### 入力の一覧
┌──

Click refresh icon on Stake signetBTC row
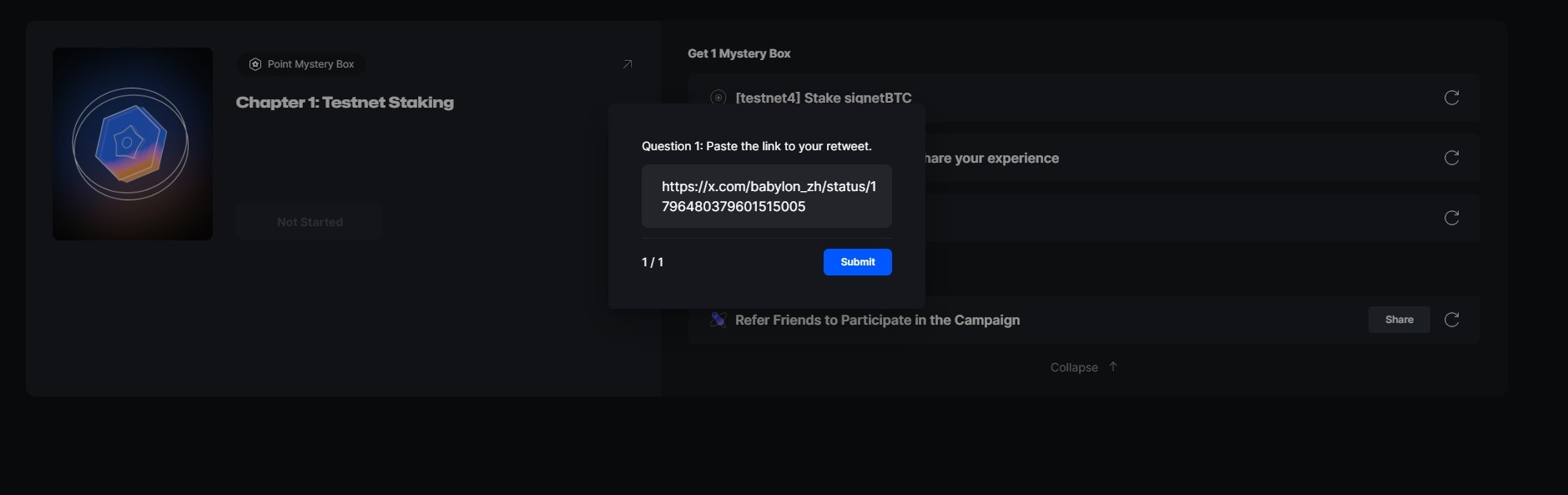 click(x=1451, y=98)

└──
┌──

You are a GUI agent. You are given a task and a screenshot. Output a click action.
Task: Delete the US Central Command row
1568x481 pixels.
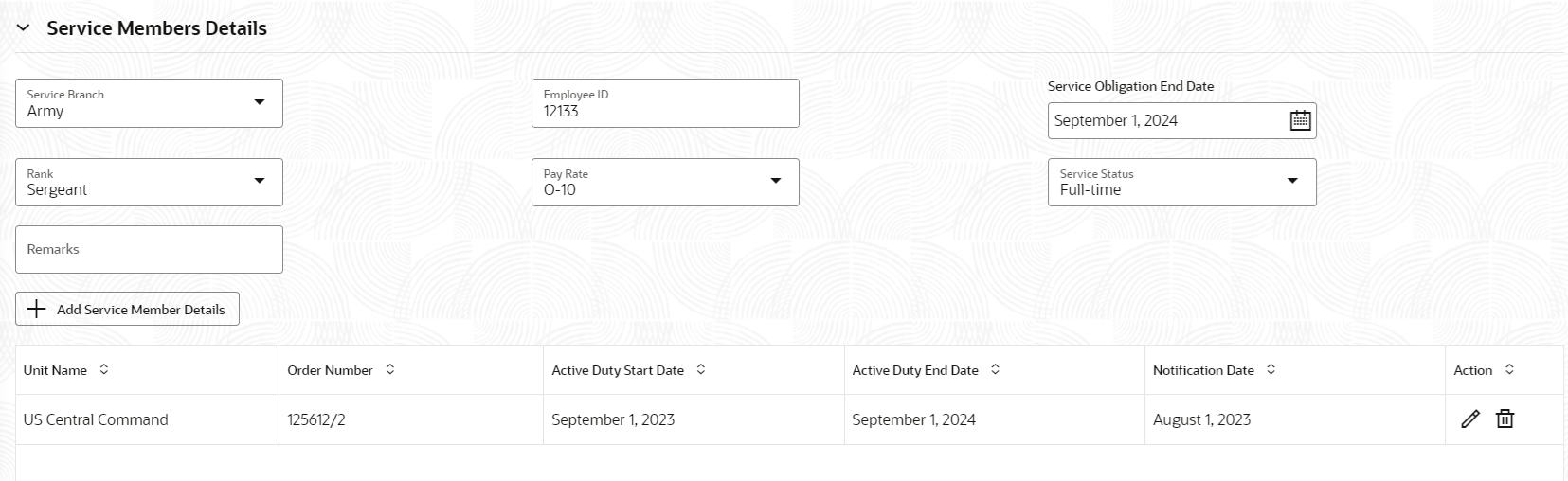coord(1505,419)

└──
┌──

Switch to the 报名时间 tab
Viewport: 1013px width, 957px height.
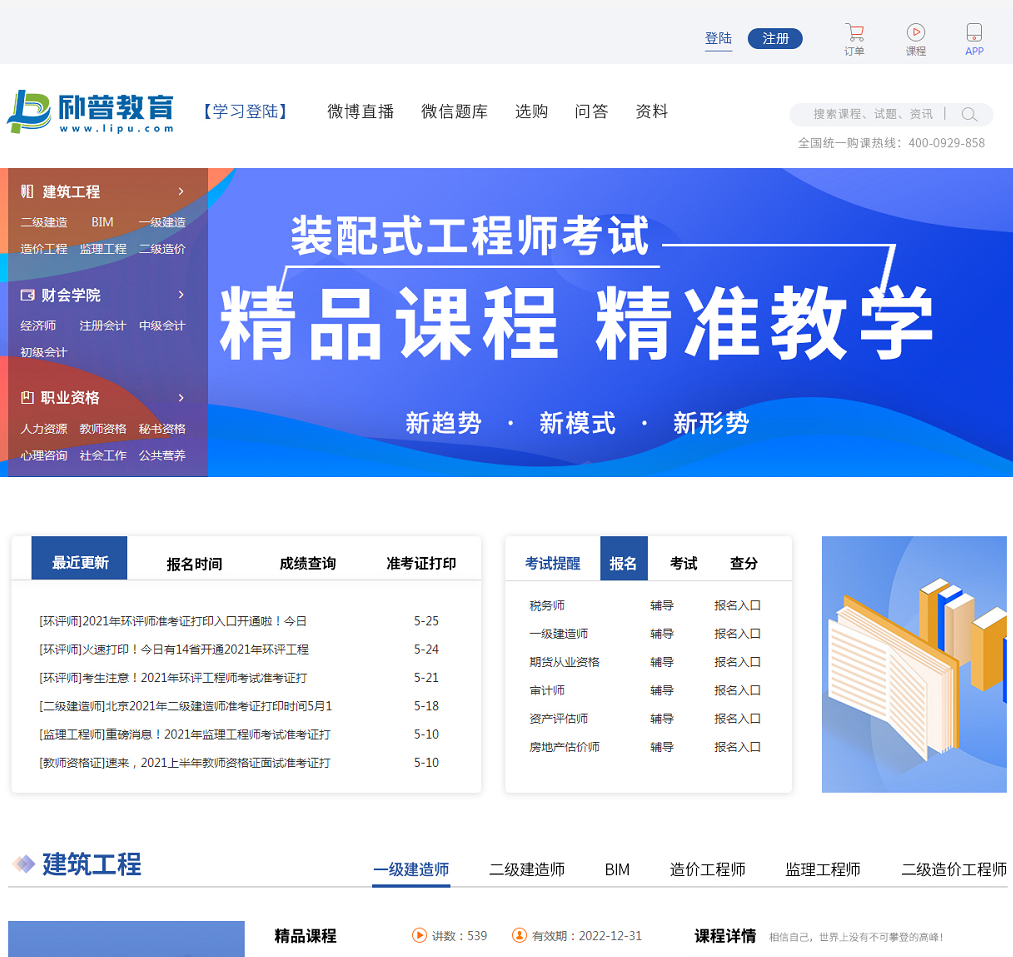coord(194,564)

└──

### 課題の内容
上の一覧のうち、「Switch to the 报名时间 tab」がある行から書き始め、「coord(194,564)」がある行で終えて、そのまま書き写してください。画像は入れないでください。

### 結果は下に
Switch to the 报名时间 tab
Viewport: 1013px width, 957px height.
coord(194,564)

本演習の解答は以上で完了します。